MATERIAL FOR THIS EXERCISE -
* * * * * * * * *
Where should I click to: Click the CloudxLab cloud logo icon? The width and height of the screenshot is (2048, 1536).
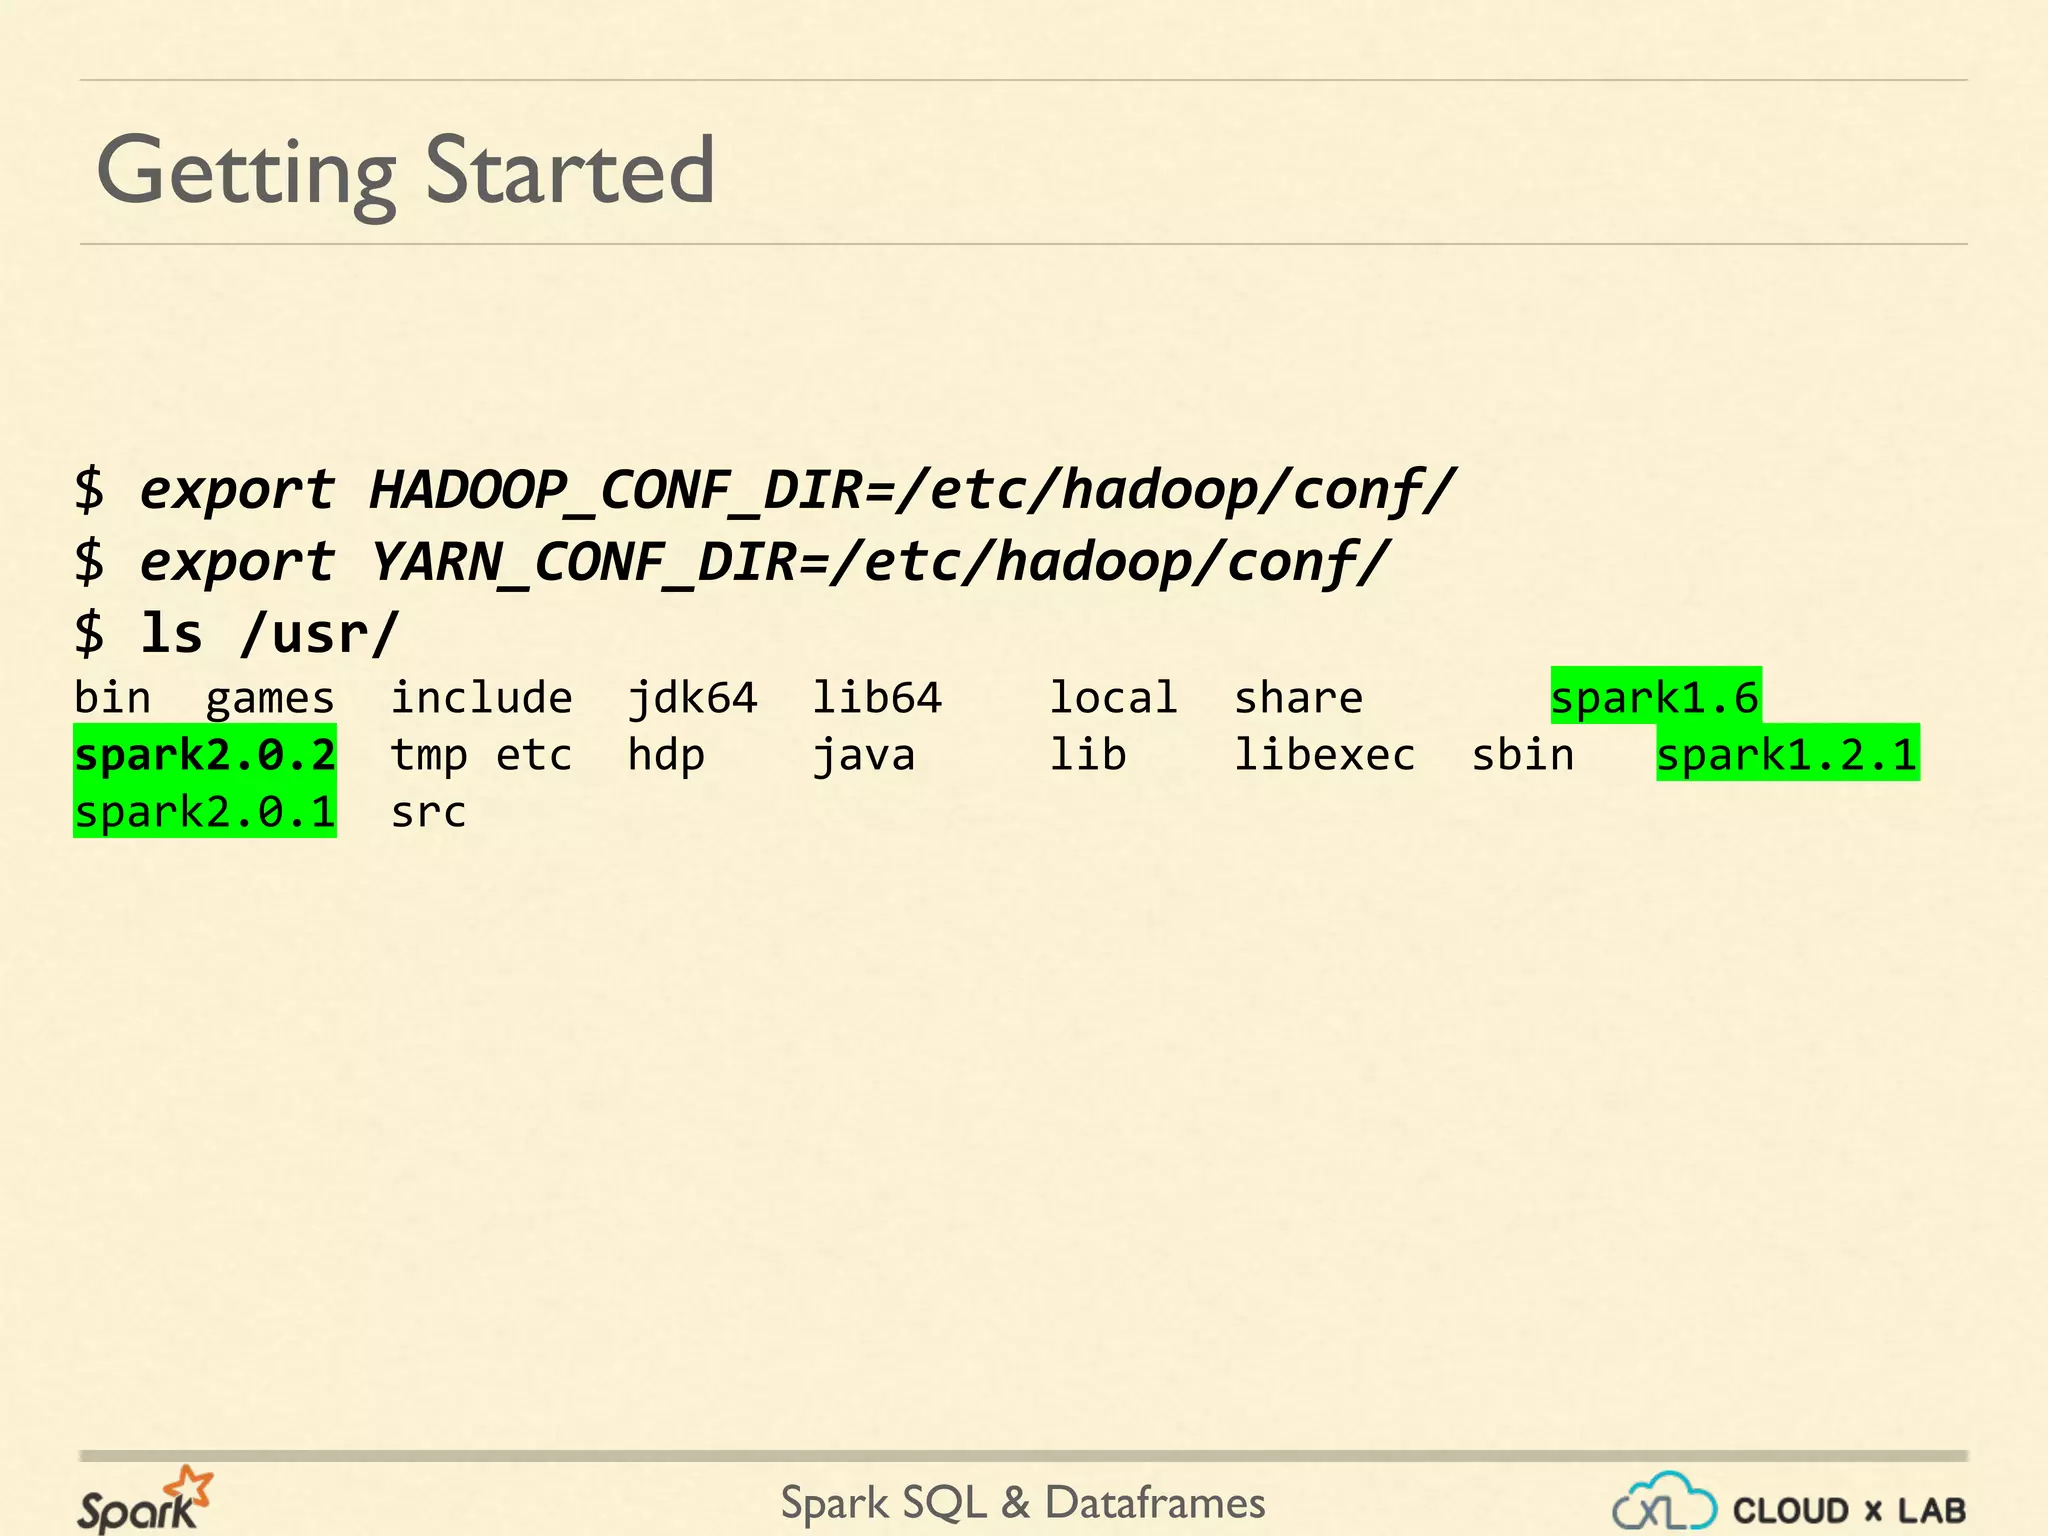pos(1664,1502)
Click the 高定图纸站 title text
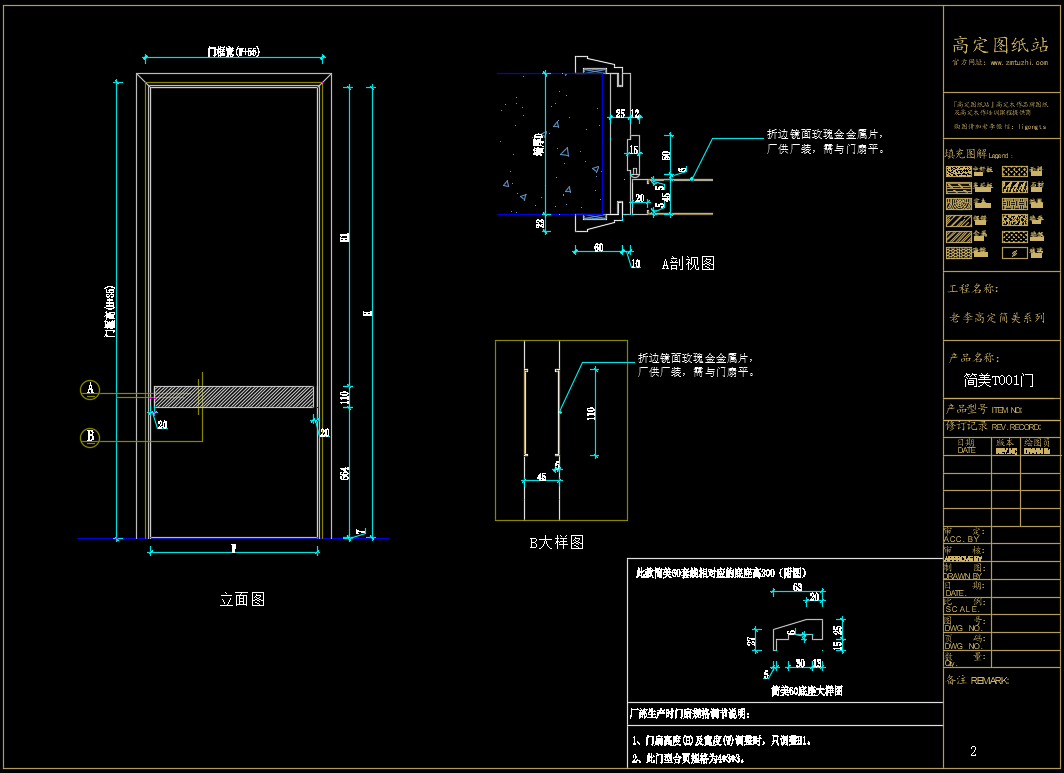 pos(999,45)

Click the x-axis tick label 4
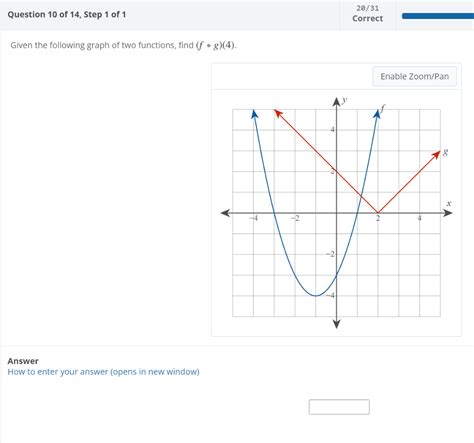(420, 218)
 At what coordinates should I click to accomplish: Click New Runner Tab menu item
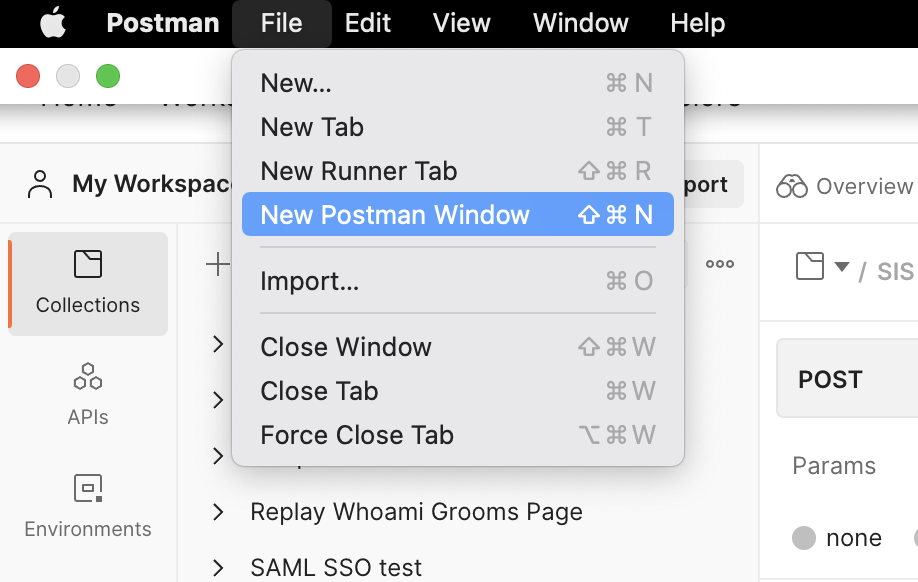click(x=358, y=171)
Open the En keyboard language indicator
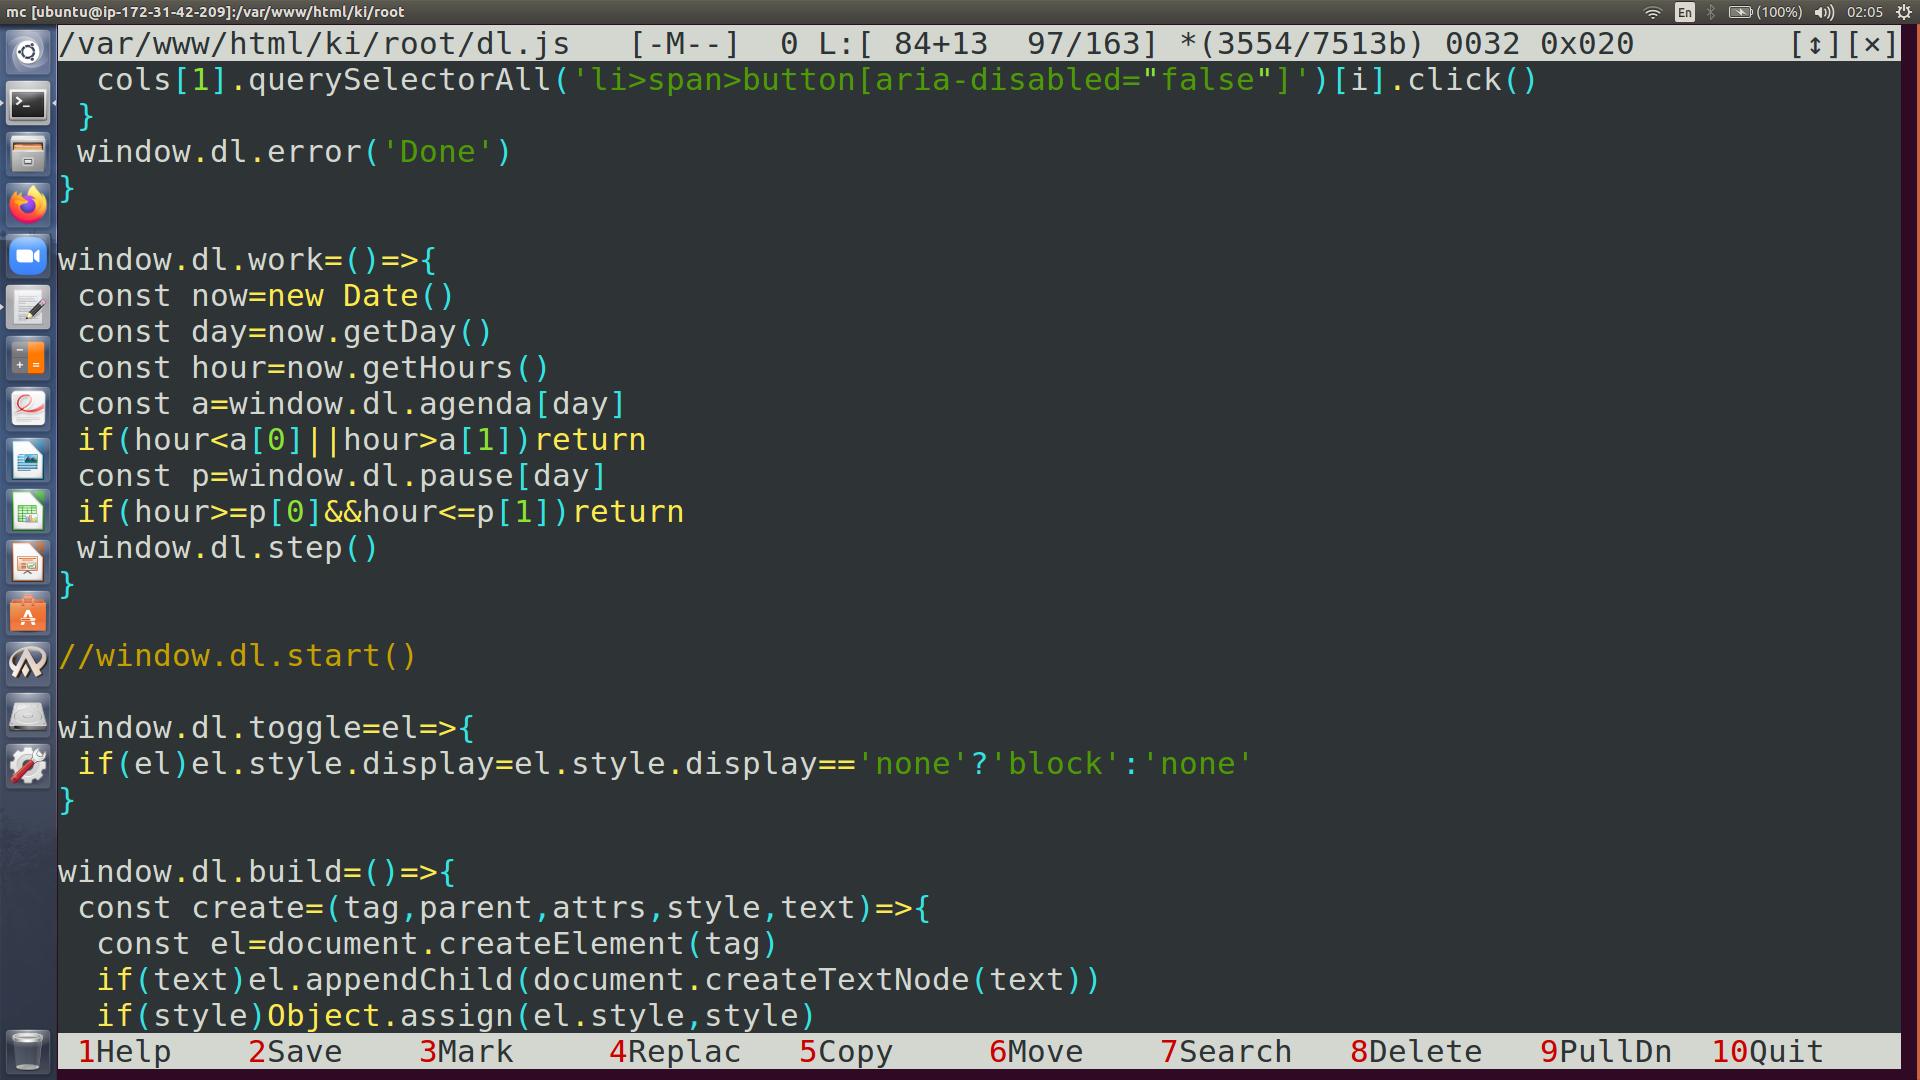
* * * * * * * * *
WHAT YOU HAVE TO DO -
Report each line in the items above that contains the word "should", matching case exactly.

FULL OUTPUT -
Where should I click to: Click the CloudxLab cloud logo icon? The width and height of the screenshot is (2048, 1536).
 At what coordinates should I click to accomplish: Click New Runner Tab menu item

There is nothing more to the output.